- _THE TASK_: Transcribe every entry precisely, omitting nothing.

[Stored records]

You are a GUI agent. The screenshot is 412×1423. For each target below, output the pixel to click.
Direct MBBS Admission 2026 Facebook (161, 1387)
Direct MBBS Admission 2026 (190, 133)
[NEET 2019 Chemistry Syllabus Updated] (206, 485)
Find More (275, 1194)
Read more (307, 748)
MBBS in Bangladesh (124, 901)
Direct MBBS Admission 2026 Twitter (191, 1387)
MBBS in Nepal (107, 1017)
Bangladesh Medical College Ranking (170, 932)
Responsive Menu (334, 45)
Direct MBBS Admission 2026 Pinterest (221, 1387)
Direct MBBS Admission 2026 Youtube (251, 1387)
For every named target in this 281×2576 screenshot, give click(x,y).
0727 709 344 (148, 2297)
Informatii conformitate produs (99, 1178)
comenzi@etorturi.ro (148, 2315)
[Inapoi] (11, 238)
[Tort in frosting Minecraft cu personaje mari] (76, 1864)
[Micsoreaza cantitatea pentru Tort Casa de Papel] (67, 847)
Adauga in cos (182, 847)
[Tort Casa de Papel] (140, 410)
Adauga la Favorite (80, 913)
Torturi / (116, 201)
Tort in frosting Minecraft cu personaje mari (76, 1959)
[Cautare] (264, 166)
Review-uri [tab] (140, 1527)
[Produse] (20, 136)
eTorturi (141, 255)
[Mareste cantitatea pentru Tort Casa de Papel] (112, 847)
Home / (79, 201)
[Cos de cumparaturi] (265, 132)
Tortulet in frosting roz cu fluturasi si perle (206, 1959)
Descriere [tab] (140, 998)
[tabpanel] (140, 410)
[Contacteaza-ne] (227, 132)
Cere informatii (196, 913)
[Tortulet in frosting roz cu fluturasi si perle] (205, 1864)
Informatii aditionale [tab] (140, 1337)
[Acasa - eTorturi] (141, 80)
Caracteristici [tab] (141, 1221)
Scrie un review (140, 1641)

- _FINISHED TASK_:
You are a GUI agent. The screenshot is 412×1423. For each target below, output the pixel to click.
Direct MBBS Admission 2026 Facebook (161, 1387)
Direct MBBS Admission 2026 (190, 133)
[NEET 2019 Chemistry Syllabus Updated] (206, 485)
Find More (275, 1194)
Read more (307, 748)
MBBS in Bangladesh (124, 901)
Direct MBBS Admission 2026 Twitter (191, 1387)
MBBS in Nepal (107, 1017)
Bangladesh Medical College Ranking (170, 932)
Responsive Menu (334, 45)
Direct MBBS Admission 2026 Pinterest (221, 1387)
Direct MBBS Admission 2026 Youtube (251, 1387)
For every named target in this 281×2576 screenshot, give click(x,y).
0727 709 344 (148, 2297)
Informatii conformitate produs (99, 1178)
comenzi@etorturi.ro (148, 2315)
[Inapoi] (11, 238)
[Tort in frosting Minecraft cu personaje mari] (76, 1864)
[Micsoreaza cantitatea pentru Tort Casa de Papel] (67, 847)
Adauga in cos (182, 847)
[Tort Casa de Papel] (140, 410)
Adauga la Favorite (80, 913)
Torturi / (116, 201)
Tort in frosting Minecraft cu personaje mari (76, 1959)
[Cautare] (264, 166)
Review-uri [tab] (140, 1527)
[Produse] (20, 136)
eTorturi (141, 255)
[Mareste cantitatea pentru Tort Casa de Papel] (112, 847)
Home / (79, 201)
[Cos de cumparaturi] (265, 132)
Tortulet in frosting roz cu fluturasi si perle (206, 1959)
Descriere [tab] (140, 998)
[tabpanel] (140, 410)
[Contacteaza-ne] (227, 132)
Cere informatii (196, 913)
[Tortulet in frosting roz cu fluturasi si perle] (205, 1864)
Informatii aditionale [tab] (140, 1337)
[Acasa - eTorturi] (141, 80)
Caracteristici [tab] (141, 1221)
Scrie un review (140, 1641)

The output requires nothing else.